WORK REQUIRED = Please write out the listing below again, changing every "Instruction" to "Command" and leaving everything else as it is.

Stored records
-- start --

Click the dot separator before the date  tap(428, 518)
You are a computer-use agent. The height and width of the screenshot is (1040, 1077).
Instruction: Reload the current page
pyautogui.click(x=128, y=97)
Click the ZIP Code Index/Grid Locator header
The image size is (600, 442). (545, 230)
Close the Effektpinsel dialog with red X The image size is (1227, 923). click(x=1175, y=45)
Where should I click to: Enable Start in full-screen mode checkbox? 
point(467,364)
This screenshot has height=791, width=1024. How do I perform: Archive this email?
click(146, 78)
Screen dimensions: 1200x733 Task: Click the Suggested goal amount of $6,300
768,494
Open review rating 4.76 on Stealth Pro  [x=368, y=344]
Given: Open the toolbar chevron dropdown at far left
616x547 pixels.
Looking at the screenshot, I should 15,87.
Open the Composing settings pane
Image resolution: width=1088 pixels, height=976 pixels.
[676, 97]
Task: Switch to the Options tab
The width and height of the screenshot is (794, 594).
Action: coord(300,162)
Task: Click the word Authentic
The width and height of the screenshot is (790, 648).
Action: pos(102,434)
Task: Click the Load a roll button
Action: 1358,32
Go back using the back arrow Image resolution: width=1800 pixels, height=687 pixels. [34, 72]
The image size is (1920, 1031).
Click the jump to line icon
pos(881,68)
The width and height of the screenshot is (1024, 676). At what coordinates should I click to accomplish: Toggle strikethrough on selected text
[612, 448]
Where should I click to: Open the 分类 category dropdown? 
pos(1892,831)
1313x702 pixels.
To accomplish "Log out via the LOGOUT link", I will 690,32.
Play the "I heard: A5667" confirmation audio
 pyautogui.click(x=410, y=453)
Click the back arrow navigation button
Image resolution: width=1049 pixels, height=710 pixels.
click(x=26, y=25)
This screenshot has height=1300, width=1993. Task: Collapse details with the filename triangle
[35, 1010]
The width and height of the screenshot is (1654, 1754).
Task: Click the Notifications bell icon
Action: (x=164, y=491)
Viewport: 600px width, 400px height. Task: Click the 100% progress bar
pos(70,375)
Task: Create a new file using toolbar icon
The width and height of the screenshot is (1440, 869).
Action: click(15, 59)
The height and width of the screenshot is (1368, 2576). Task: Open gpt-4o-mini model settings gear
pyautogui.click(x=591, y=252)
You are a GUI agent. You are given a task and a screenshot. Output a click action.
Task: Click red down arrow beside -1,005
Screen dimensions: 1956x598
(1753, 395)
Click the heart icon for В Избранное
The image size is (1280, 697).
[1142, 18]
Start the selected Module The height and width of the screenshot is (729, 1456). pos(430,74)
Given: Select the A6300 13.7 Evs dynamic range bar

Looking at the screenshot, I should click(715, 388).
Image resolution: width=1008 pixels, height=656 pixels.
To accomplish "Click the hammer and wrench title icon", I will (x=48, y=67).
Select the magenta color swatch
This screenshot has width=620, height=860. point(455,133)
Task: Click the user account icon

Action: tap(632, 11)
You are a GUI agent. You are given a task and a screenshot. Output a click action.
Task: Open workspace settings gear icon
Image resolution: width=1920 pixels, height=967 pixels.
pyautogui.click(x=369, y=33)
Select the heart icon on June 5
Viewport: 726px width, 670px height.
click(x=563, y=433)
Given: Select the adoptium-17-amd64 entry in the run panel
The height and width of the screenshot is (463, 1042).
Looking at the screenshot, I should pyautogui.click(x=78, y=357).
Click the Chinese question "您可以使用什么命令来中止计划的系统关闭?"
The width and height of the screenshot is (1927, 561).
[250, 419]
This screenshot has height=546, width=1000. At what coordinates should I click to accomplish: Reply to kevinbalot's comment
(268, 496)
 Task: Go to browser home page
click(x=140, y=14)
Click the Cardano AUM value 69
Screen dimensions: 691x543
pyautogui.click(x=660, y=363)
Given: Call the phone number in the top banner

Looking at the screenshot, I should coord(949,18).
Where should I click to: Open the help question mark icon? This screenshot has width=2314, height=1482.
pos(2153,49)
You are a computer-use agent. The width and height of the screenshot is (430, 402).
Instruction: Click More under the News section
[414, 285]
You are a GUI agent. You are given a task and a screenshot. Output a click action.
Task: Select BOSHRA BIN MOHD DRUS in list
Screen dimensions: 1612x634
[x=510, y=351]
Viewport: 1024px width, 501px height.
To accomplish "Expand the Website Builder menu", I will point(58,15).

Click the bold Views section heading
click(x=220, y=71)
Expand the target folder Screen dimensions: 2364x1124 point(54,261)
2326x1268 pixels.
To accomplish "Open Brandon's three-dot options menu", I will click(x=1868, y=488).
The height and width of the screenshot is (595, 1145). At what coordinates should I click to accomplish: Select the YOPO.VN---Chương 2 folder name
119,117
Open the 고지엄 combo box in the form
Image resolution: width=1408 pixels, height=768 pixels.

-- end --

TASK OUTPUT =
Click the dot separator before the date  tap(428, 518)
You are a computer-use agent. The height and width of the screenshot is (1040, 1077).
Command: Reload the current page
pyautogui.click(x=128, y=97)
Click the ZIP Code Index/Grid Locator header
The image size is (600, 442). (545, 230)
Close the Effektpinsel dialog with red X The image size is (1227, 923). click(x=1175, y=45)
Where should I click to: Enable Start in full-screen mode checkbox? 
point(467,364)
This screenshot has height=791, width=1024. How do I perform: Archive this email?
click(146, 78)
Screen dimensions: 1200x733 Task: Click the Suggested goal amount of $6,300
768,494
Open review rating 4.76 on Stealth Pro  [x=368, y=344]
Given: Open the toolbar chevron dropdown at far left
616x547 pixels.
Looking at the screenshot, I should 15,87.
Open the Composing settings pane
Image resolution: width=1088 pixels, height=976 pixels.
[676, 97]
Task: Switch to the Options tab
The width and height of the screenshot is (794, 594).
Action: coord(300,162)
Task: Click the word Authentic
The width and height of the screenshot is (790, 648).
Action: pos(102,434)
Task: Click the Load a roll button
Action: 1358,32
Go back using the back arrow Image resolution: width=1800 pixels, height=687 pixels. [34, 72]
The image size is (1920, 1031).
Click the jump to line icon
pos(881,68)
The width and height of the screenshot is (1024, 676). At what coordinates should I click to accomplish: Toggle strikethrough on selected text
[612, 448]
Where should I click to: Open the 分类 category dropdown? 
pos(1892,831)
1313x702 pixels.
To accomplish "Log out via the LOGOUT link", I will 690,32.
Play the "I heard: A5667" confirmation audio
 pyautogui.click(x=410, y=453)
Click the back arrow navigation button
Image resolution: width=1049 pixels, height=710 pixels.
click(x=26, y=25)
This screenshot has height=1300, width=1993. Task: Collapse details with the filename triangle
[35, 1010]
The width and height of the screenshot is (1654, 1754).
Task: Click the Notifications bell icon
Action: (x=164, y=491)
Viewport: 600px width, 400px height. Task: Click the 100% progress bar
pos(70,375)
Task: Create a new file using toolbar icon
The width and height of the screenshot is (1440, 869).
Action: click(15, 59)
The height and width of the screenshot is (1368, 2576). Task: Open gpt-4o-mini model settings gear
pyautogui.click(x=591, y=252)
You are a GUI agent. You are given a task and a screenshot. Output a click action.
Task: Click red down arrow beside -1,005
Screen dimensions: 1956x598
(1753, 395)
Click the heart icon for В Избранное
The image size is (1280, 697).
[1142, 18]
Start the selected Module The height and width of the screenshot is (729, 1456). pos(430,74)
Given: Select the A6300 13.7 Evs dynamic range bar

Looking at the screenshot, I should click(715, 388).
Image resolution: width=1008 pixels, height=656 pixels.
To accomplish "Click the hammer and wrench title icon", I will (x=48, y=67).
Select the magenta color swatch
This screenshot has width=620, height=860. point(455,133)
Task: Click the user account icon

Action: tap(632, 11)
You are a GUI agent. You are given a task and a screenshot. Output a click action.
Task: Open workspace settings gear icon
Image resolution: width=1920 pixels, height=967 pixels.
pyautogui.click(x=369, y=33)
Select the heart icon on June 5
Viewport: 726px width, 670px height.
click(x=563, y=433)
Given: Select the adoptium-17-amd64 entry in the run panel
The height and width of the screenshot is (463, 1042).
Looking at the screenshot, I should pyautogui.click(x=78, y=357).
Click the Chinese question "您可以使用什么命令来中止计划的系统关闭?"
The width and height of the screenshot is (1927, 561).
[250, 419]
This screenshot has height=546, width=1000. At what coordinates should I click to accomplish: Reply to kevinbalot's comment
(268, 496)
 Task: Go to browser home page
click(x=140, y=14)
Click the Cardano AUM value 69
Screen dimensions: 691x543
pyautogui.click(x=660, y=363)
Given: Call the phone number in the top banner

Looking at the screenshot, I should coord(949,18).
Where should I click to: Open the help question mark icon? This screenshot has width=2314, height=1482.
pos(2153,49)
You are a computer-use agent. The width and height of the screenshot is (430, 402).
Command: Click More under the News section
[414, 285]
You are a GUI agent. You are given a task and a screenshot. Output a click action.
Task: Select BOSHRA BIN MOHD DRUS in list
Screen dimensions: 1612x634
[x=510, y=351]
Viewport: 1024px width, 501px height.
To accomplish "Expand the Website Builder menu", I will point(58,15).

Click the bold Views section heading
click(x=220, y=71)
Expand the target folder Screen dimensions: 2364x1124 point(54,261)
2326x1268 pixels.
To accomplish "Open Brandon's three-dot options menu", I will click(x=1868, y=488).
The height and width of the screenshot is (595, 1145). At what coordinates should I click to accomplish: Select the YOPO.VN---Chương 2 folder name
119,117
Open the 고지엄 combo box in the form
Image resolution: width=1408 pixels, height=768 pixels.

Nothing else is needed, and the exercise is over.